Task objective: When the records are reproduced, each one must match exactly, and no picture may be kept.
------------------------------------------------
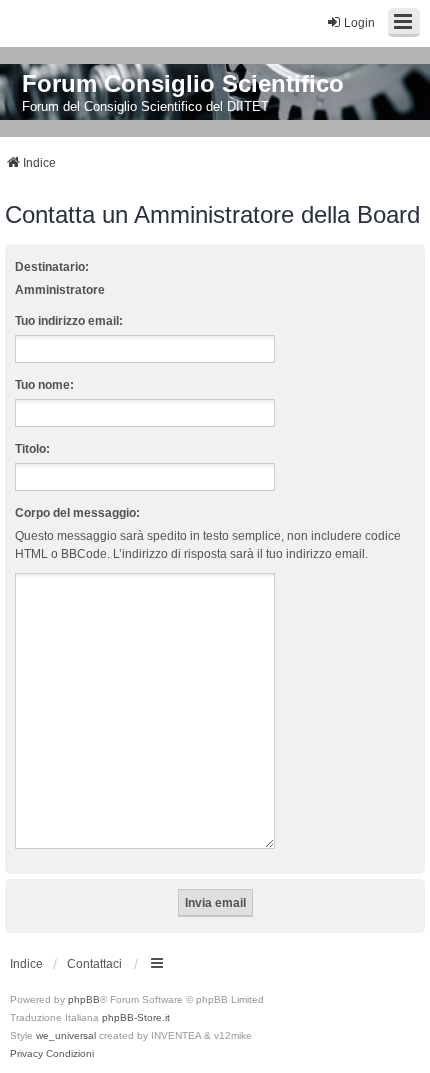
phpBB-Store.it (136, 1017)
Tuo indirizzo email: (69, 321)
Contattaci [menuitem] (94, 964)
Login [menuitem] (359, 23)
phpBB (84, 999)
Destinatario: (52, 267)
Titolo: (32, 449)
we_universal (66, 1035)
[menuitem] (26, 1054)
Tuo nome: (44, 385)
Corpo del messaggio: (77, 513)
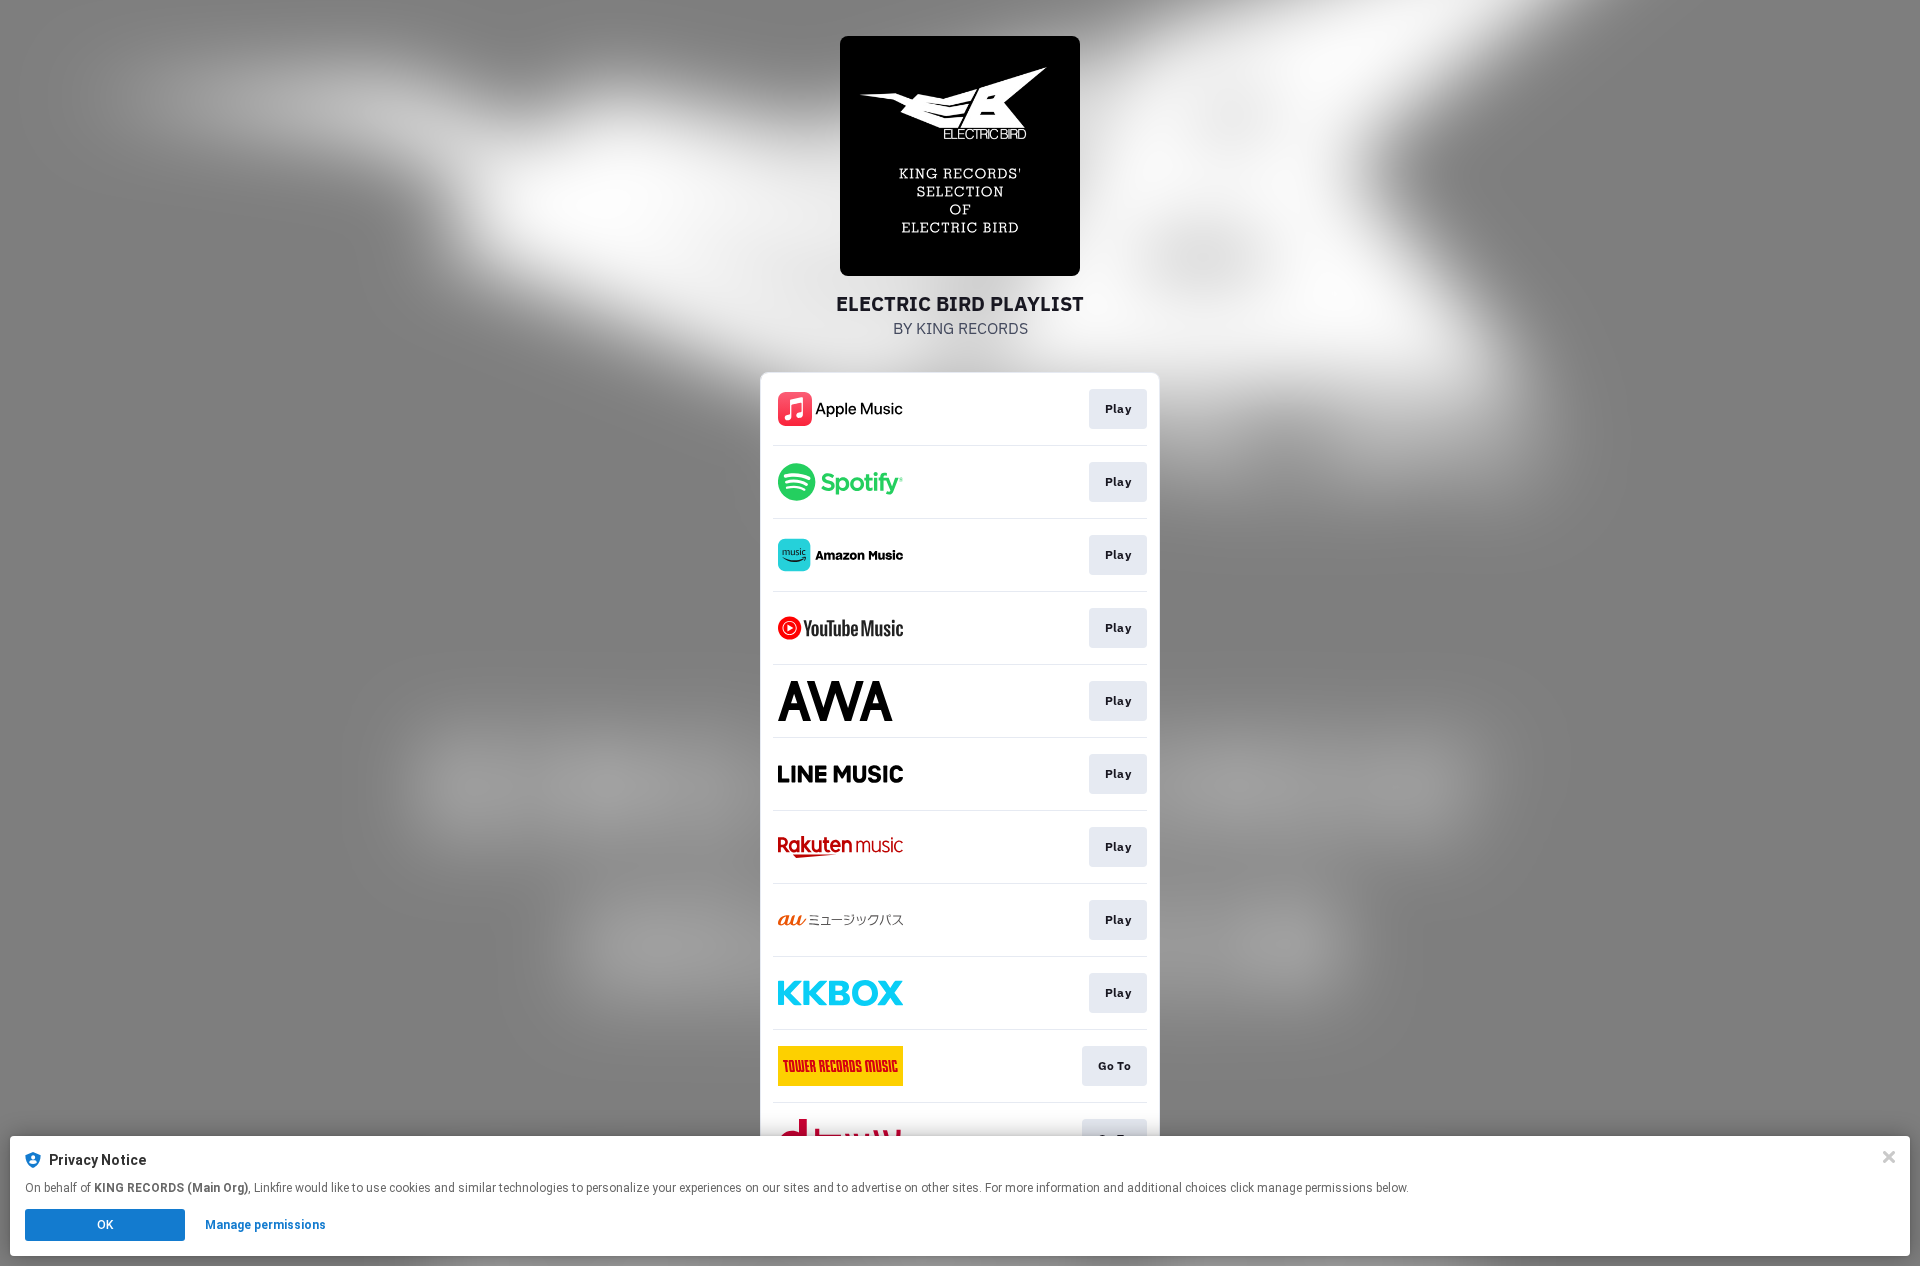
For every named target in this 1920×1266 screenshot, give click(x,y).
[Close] (1889, 1157)
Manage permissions (265, 1225)
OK (105, 1225)
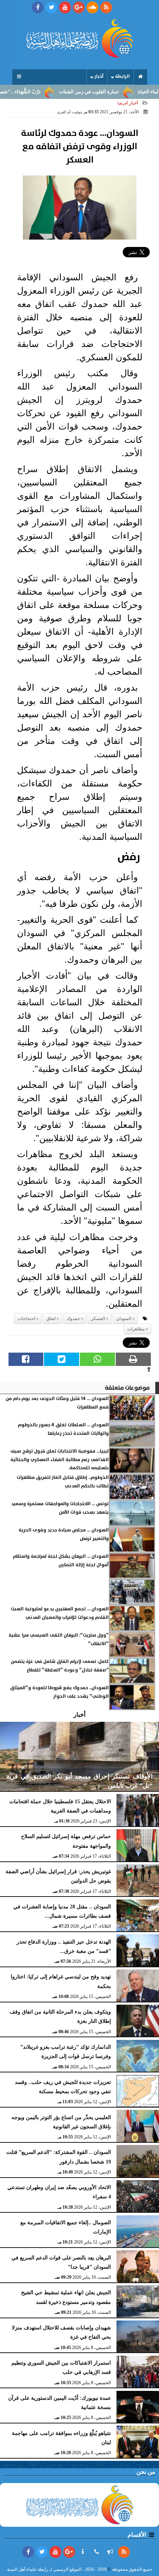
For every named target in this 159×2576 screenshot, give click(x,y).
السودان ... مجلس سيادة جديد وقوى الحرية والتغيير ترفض (63, 1534)
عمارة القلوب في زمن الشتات (111, 91)
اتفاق (50, 1318)
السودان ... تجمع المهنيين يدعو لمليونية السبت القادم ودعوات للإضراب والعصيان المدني (60, 1613)
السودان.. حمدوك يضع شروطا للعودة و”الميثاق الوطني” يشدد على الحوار (59, 1692)
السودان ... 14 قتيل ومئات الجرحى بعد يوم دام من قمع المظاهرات (57, 1403)
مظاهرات (136, 1329)
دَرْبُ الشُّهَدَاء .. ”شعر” (40, 91)
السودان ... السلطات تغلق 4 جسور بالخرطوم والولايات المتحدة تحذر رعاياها (63, 1429)
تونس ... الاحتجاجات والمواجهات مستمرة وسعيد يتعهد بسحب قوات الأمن (60, 1508)
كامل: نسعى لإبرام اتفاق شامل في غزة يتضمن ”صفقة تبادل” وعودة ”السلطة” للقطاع (60, 1666)
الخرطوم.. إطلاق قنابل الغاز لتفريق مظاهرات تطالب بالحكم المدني (63, 1482)
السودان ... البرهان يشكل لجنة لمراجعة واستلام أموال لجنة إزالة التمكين (61, 1560)
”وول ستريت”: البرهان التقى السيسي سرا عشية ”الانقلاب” (59, 1639)
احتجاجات (26, 1318)
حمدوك (73, 1318)
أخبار (99, 76)
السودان (123, 1318)
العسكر (98, 1318)
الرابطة (122, 76)
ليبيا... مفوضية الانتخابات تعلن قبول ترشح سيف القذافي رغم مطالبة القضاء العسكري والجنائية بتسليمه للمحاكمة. (59, 1459)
------------------------------------------------
Answer box:
phpBB-Store.it (136, 1017)
Tuo indirizzo email: (69, 321)
Contattaci [menuitem] (94, 964)
Login [menuitem] (359, 23)
phpBB (84, 999)
Destinatario: (52, 267)
Titolo: (32, 449)
we_universal (66, 1035)
[menuitem] (26, 1054)
Tuo nome: (44, 385)
Corpo del messaggio: (77, 513)
For every named target in this 1920×1266 screenshot, give click(x,y).
[Close] (1889, 1157)
Manage permissions (265, 1225)
OK (105, 1225)
For every named target in this 159×2576 screenshot, give click(x,y).
السودان ... مجلس سيادة جديد وقوى الحرية والتغيير ترفض (63, 1534)
عمارة القلوب في زمن الشتات (111, 91)
اتفاق (50, 1318)
السودان ... تجمع المهنيين يدعو لمليونية السبت القادم ودعوات للإضراب والعصيان المدني (60, 1613)
السودان.. حمدوك يضع شروطا للعودة و”الميثاق الوطني” يشدد على الحوار (59, 1692)
السودان ... 14 قتيل ومئات الجرحى بعد يوم دام من قمع المظاهرات (57, 1403)
مظاهرات (136, 1329)
دَرْبُ الشُّهَدَاء .. ”شعر” (40, 91)
السودان ... السلطات تغلق 4 جسور بالخرطوم والولايات المتحدة تحذر رعاياها (63, 1429)
تونس ... الاحتجاجات والمواجهات مستمرة وسعيد يتعهد بسحب قوات الأمن (60, 1508)
كامل: نسعى لإبرام اتفاق شامل في غزة يتضمن ”صفقة تبادل” وعودة ”السلطة” للقطاع (60, 1666)
الخرطوم.. إطلاق قنابل الغاز لتفريق مظاهرات تطالب بالحكم المدني (63, 1482)
السودان ... البرهان يشكل لجنة لمراجعة واستلام أموال لجنة إزالة التمكين (61, 1560)
”وول ستريت”: البرهان التقى السيسي سرا عشية ”الانقلاب” (59, 1639)
احتجاجات (26, 1318)
حمدوك (73, 1318)
أخبار (99, 76)
السودان (123, 1318)
العسكر (98, 1318)
الرابطة (122, 76)
ليبيا... مفوضية الانتخابات تعلن قبول ترشح سيف القذافي رغم مطالبة القضاء العسكري والجنائية بتسليمه للمحاكمة. (59, 1459)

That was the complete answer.